At the end of June, I was notified that someone nominated me for the 9th Annual WEGO Health Awards!

This is my second time being nominated for the “best in blog” category. And words can’t describe how much it means to me – in the two and a half years since I started Hugging the Cactus, I’ve questioned countless times (truly, at least once a week) whether it’s worth all the effort it takes me to run this blog. Knowing that there’s at least one person out there who sees value in what I have to say is simultaneously humbling and motivating and makes me want to continue writing this blog for years to come.

Of course, I certainly didn’t start this blog to receive nominations or awards! While the recognition is incredibly lovely, there are actually a few different reasons why I started a diabetes blog…
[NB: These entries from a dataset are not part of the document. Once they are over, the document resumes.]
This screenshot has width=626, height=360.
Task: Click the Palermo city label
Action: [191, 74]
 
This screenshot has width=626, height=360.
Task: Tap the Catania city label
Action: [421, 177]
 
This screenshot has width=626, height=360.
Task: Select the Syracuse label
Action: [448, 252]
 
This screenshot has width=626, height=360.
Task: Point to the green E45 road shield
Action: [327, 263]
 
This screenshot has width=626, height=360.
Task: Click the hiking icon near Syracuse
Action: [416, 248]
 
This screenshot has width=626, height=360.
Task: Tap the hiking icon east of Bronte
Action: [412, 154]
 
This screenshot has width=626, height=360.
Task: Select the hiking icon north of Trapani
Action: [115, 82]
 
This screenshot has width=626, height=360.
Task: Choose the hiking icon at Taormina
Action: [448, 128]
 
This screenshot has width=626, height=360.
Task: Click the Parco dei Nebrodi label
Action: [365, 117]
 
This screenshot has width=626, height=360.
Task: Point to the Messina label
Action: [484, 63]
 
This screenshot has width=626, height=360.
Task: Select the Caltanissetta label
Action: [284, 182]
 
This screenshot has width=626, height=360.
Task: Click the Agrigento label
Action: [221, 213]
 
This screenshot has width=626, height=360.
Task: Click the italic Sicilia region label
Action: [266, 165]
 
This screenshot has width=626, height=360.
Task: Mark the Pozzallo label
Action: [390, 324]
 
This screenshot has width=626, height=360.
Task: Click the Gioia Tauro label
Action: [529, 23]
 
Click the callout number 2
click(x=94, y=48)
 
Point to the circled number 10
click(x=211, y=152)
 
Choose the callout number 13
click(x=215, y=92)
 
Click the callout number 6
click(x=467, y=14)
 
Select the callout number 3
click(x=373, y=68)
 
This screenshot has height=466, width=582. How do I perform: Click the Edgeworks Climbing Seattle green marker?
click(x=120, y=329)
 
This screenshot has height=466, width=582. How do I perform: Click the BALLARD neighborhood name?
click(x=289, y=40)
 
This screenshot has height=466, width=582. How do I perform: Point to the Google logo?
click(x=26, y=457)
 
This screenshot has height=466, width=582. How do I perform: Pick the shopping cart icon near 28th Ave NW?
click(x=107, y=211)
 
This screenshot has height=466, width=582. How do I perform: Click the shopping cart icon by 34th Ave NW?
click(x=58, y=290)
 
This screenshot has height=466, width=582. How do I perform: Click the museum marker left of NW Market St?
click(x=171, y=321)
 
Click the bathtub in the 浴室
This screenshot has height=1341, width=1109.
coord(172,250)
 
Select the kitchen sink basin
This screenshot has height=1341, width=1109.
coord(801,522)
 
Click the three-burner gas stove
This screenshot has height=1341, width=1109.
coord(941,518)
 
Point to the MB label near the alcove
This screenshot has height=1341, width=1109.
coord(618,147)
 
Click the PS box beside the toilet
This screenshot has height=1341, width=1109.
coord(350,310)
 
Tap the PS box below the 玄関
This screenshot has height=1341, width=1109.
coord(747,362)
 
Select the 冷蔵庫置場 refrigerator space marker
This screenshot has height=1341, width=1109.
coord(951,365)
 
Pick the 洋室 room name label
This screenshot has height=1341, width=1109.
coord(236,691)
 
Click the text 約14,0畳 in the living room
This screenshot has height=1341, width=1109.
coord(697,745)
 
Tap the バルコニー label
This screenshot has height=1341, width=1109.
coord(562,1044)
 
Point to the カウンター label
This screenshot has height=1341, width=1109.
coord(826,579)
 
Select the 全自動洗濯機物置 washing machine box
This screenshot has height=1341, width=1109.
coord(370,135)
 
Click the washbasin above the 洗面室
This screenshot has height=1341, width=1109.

Pink and Orange Abstract Quote Instagram Post
I wish I had a cute little blogger’s corner like this, but in reality, my current desk is actually a dining room table. Maybe one day…

  1. To express my diabetes story in a creative format that works for me. Some people are gifted photographers and can curate amazing Instagram feeds through which they share their diabetes stories. Others might be video wizards and choose YouTube as their diabetes-storytelling platform. But me? I choose writing a blog because, well, I’m a writer. I’ve always loved words – reading, writing, and speaking them, so this is what makes sense for me.
  2. As a form of therapy. Diabetes evokes a lot of intense thoughts and feelings. It can be hard to voice every single one of them to a family member or a friend. So that’s what I use this blog for: an outlet through which I can sort through my more complicated diabetes emotions by writing about the experiences that create them. And let’s be real, it can feel amazing to just vent and let it all out in a blog post.
  3. To connect with other members of the diabetes online community (DOC). This is probably the best-known reason why I started this blog – social media is great, but sometimes it can be highly impersonal. On some platforms, we’re showing the filtered versions of our lives and perhaps choosing to only hit the highlights instead of including the lows along with them. I feel like on this blog, I can write about the good, bad, and the ugly, and all of it has the potential to resonate with different audience segments. To me, that’s really powerful and it’s resulted in some of my stronger DOC friendships.
  4. To be an advocate. I’ve always wanted to be a diabetes advocate, but I was never really sure how I could be an effective one. I know that advocacy comes in many forms, and I knew that the best type for me would be one that involved my writing. So sharing my diabetes experiences on my blog is one way that I’m an advocate, but I’ve amped up my efforts recently by becoming a digital advocate for T1International. Blending my blog with their resources has only enhanced my ability to advocate for diabetes and educate others in addition to myself (because even after 22 years of diabetes, I still learn new things about it all the time), so I’m really grateful for my partnership with their organization.

When I’m dealing with blogger burnout, I think it’ll help me to look back on this little list to remind myself of my “why”. These are the reasons why I started and continue upkeep of Hugging the Cactus. And you’re a reason why. For that, I thank you.